The above description is provided in the context of obtaining fluid from the formation 11. However, one or more aspects thereof may also be applicable or readily adaptable to obtaining fluid from the wellbore 18 and/or surface equipment, as well as to obtaining a core sample from the formation 11.

As mentioned above, the wireline configurable toolstring 13 may include one or more sensors for measuring and/or detecting movement of the toolstring 13 within the wellbore 18, such that the system operator may be alerted to conditions of the wellbore, the toolstring 13 and/or the tubular string 20 that, for example, may expose the operation to risk of injury, loss and/or damage. FIG. 6 is a schematic view of an example wireline configurable instrument 10 operable to obtain such measurements. For ease of understanding, such wireline configurable instrument 10 is designated by reference numeral 10B in FIG. 6, with the understanding that the wireline configurable instrument 10B is similar if not identical to the wireline configurable instrument 10 shown in FIG. 1, with the following additional details.

Thus, referring to FIG. 6 but with continued reference to FIGS. 1, 2 and 4, the wireline configurable instrument 10B may comprise one or more strain gauges 118 disposed on or near an exterior surface of the instrument 10B such that changes in axial loading on the instrument 10B may be determined. One or more additional strain gauges 120 may also be disposed on or near the exterior surface of the instrument 10B such that changes in torsion and/or bending strain on the instrument 10B may be determined. One or more accelerometers 116 may also be disposed in or on the instrument 10B, such as to determine changes in velocity of the instrument 10B as it traverses the wellbore 18. One or more pressure sensors 122 may also be disposed in the instrument 10B, such as to measure pressure outside the instrument 10B, pressure of the wellbore 18, and/or pressure of fluid within the wellbore 18. The one or more pressure sensors 122 may be responsive to formation fluid pressure as the instrument 10B is conveyed within the wellbore. Rotational orientation (azimuth) of the instrument 10B may also be determined, for example, utilizing one or more magnetometers and/or accelerometers suitably arranged with respect to a plane normal to the longitudinal axis of the instrument 10B. For implementations in which the tubular string 20 comprises wired drill pipe, the one or more strain gauges 118 and/or 120, the one or more accelerometers 116, and/or the one or more pressure sensors 122 may be positioned on or within repeaters that may be present in the string of wired drill pipe.

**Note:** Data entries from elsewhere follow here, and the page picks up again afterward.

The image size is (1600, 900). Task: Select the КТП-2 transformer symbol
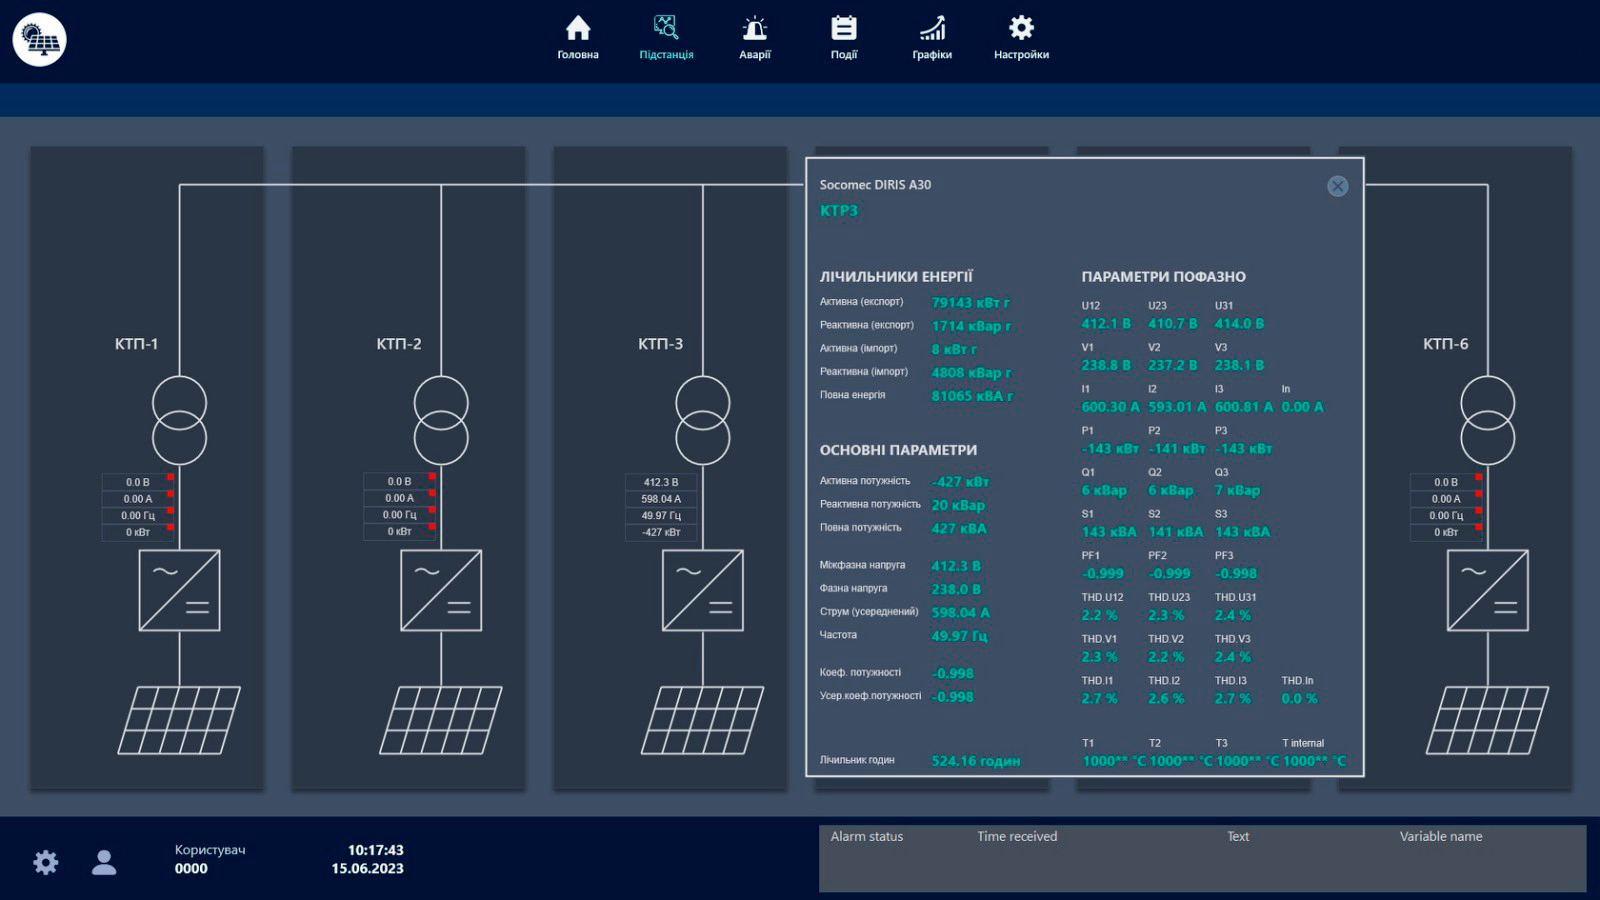pyautogui.click(x=441, y=420)
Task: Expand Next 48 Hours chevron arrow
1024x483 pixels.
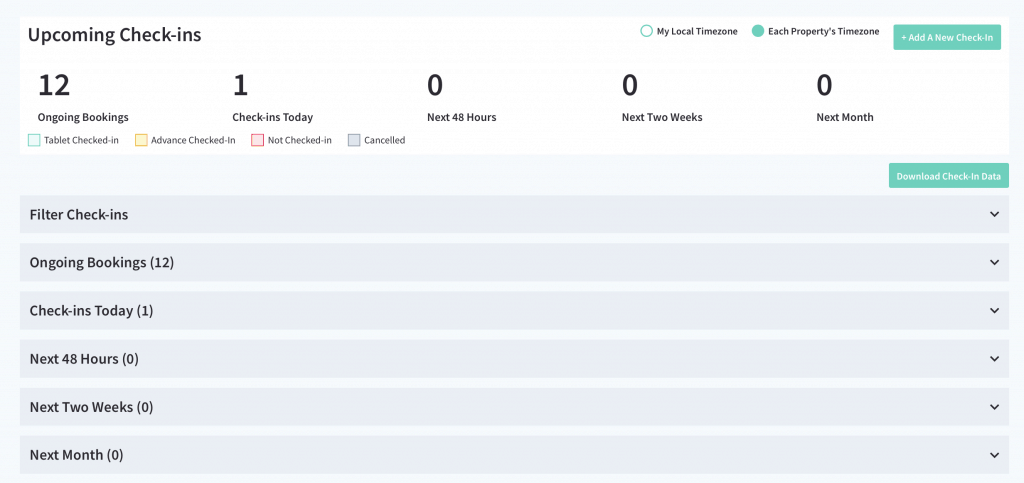Action: point(994,358)
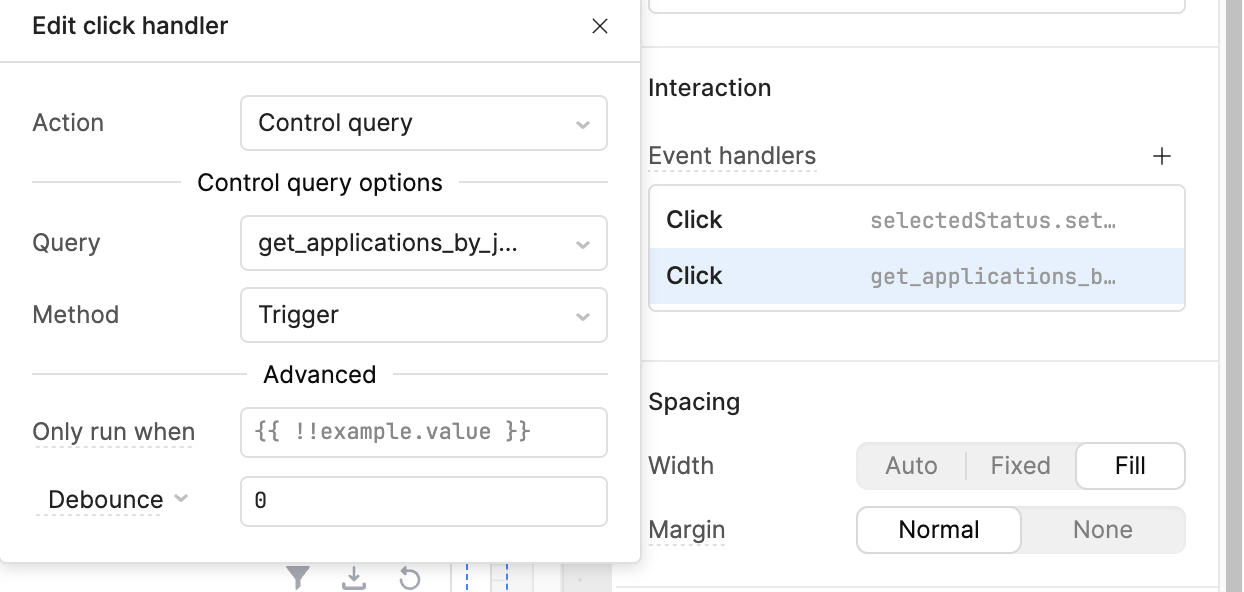This screenshot has height=592, width=1244.
Task: Set Margin to None
Action: point(1102,530)
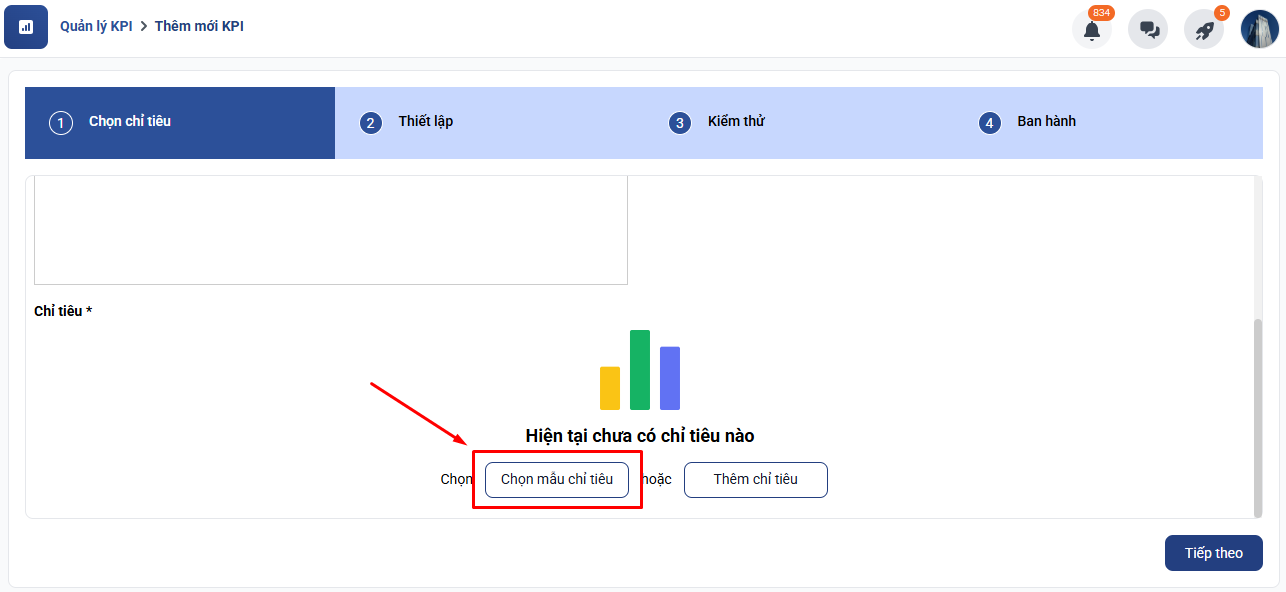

One or more of the above-described sensors and/or measurements may be utilized to determine if the wireline configurable toolstring 13 is moving in an axial and/or rotary fashion. Such measurements may be communicated to the surface recording system 38 by the telemetry unit 88 of the toolstring 13 and/or the power sub 12. For example, the strain gauges 118 and/or 120 may detect an increase in axial strain, such as may result from compression as the toolstring 13 moves toward the end of the wellbore 18 or tension as the toolstring 13 moves away form the end of the wellbore 18. A substantial increase in such tension may indicate that the toolstring 13 has become stuck in the wellbore 18. The system operator may thus be able to take action before the toolstring 13 and/or the instruments 10, 10A and/or 10B are damaged by the excessive axial strain. Corresponding indications and actions may be taken with respect to torsional strain by using the one or more torsional strain gauges 120, for example.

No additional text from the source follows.